Project #4: Gene Sequencing

Overview

In this project, you will implement dynamic programming algorithms for computing the minimal cost of aligning gene sequences and for extracting optimal alignments.

Objectives

Design and implement a Dynamic Programming algorithm that has applications to gene sequence alignment.
Think carefully about the use of memory in an implementation.
Solve a non-trivial computational genomics problem.

Background

You are using dynamic programming to align multiple gene sequences (taxa), two at a time. In light of the SARS outbreak a few years ago, we have chosen to use the SARS virus as one of our DNA sequences. SARS is a coronavirus, and we have also provided the genomes for several other coronaviruses. It is your job in this project to align all pairs in order to assess the pair-wise similarity. To prepare to succeed on this project, make sure you understand the sequence alignment and solution extraction algorithms as presented in class and in the book.

Provided Framework

You are provided with some scaffolding code to help you get started on the project. We provide a PyQt GUI containing a 10x10 matrix, with a row and a column for each of 10 organisms. The organism at row i is the same organism for column i. ***Note that this matrix is not the dynamic programming table***; it is simply a place to store and display the final result from the alignment of the gene sequences for each pair of organisms. Thus, cell (i, j) in this table will contain the minimum cost alignment score of the genome for organism i with the genome for organism j.
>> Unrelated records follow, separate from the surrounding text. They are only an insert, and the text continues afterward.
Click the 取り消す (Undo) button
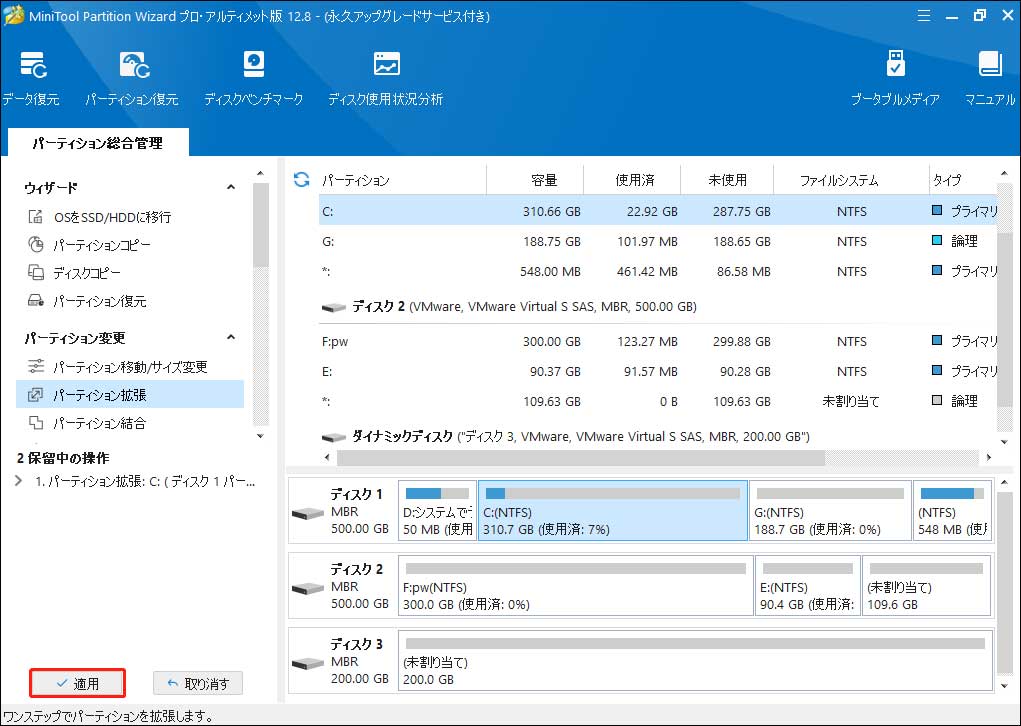The height and width of the screenshot is (726, 1021). [198, 684]
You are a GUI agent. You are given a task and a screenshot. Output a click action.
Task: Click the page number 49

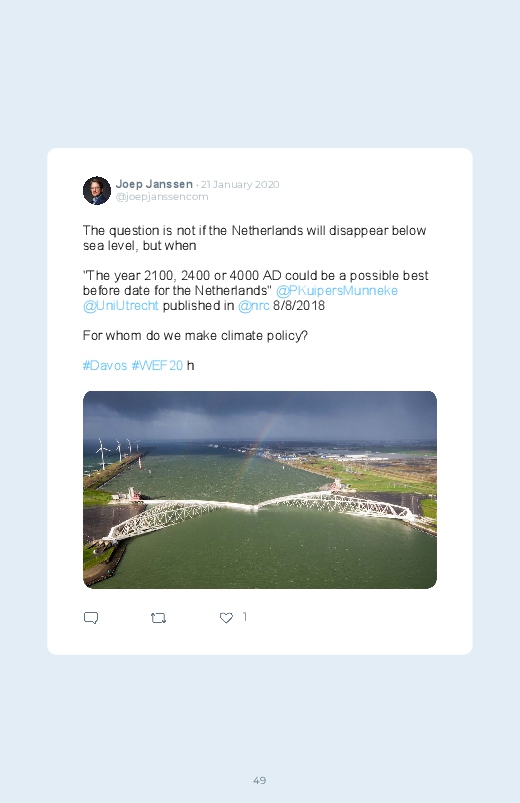[260, 780]

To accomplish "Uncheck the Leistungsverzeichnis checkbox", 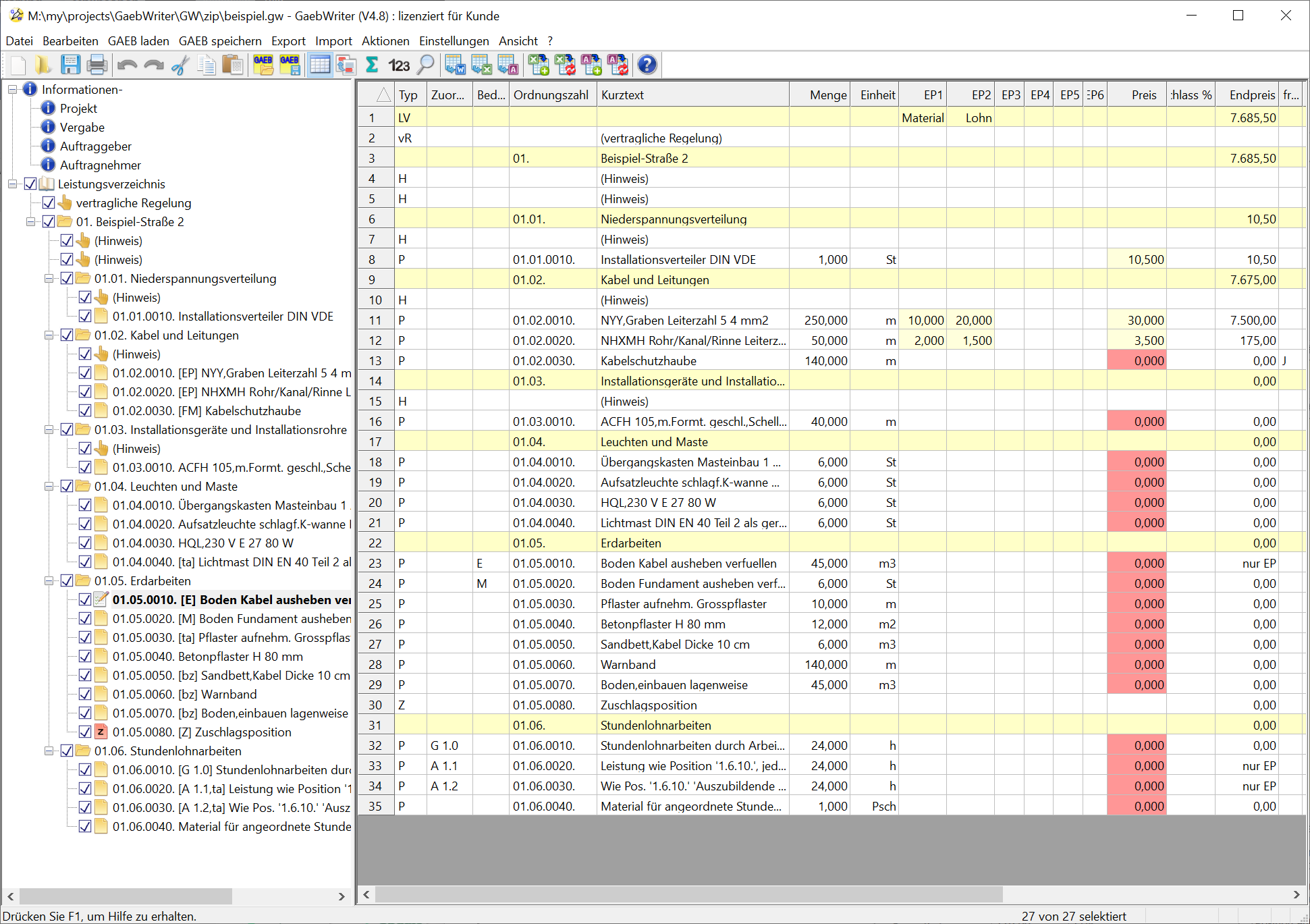I will click(30, 184).
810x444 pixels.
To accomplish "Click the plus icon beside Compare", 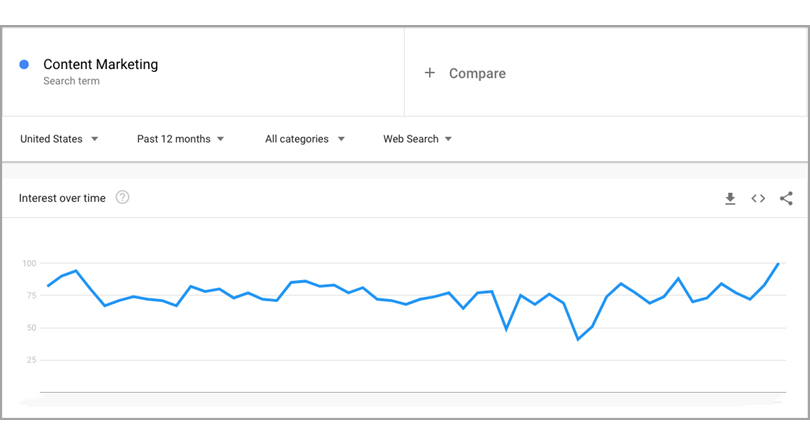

When you press the “Process” button on the GUI, the matrix fills with numbers, one number for each pair, as shown in the figure below. You will generate these numbers by aligning the first n characters (bases) in each sequence pair (the default will be n = 1000 but you can change this). Note that your alignment may be slightly longer than this due to inserts. Your job will be to fill in the proper numbers based on a sequence alignment function that employs dynamic programming. You will fill the matrix with the pair-wise scores. You do not need to fill in the lower triangle of the matrix (since it is symmetric), but you should fill in the diagonal. When the “Process” button is clicked, the GUI calls the GeneSequencing.align_all() method which you will implement.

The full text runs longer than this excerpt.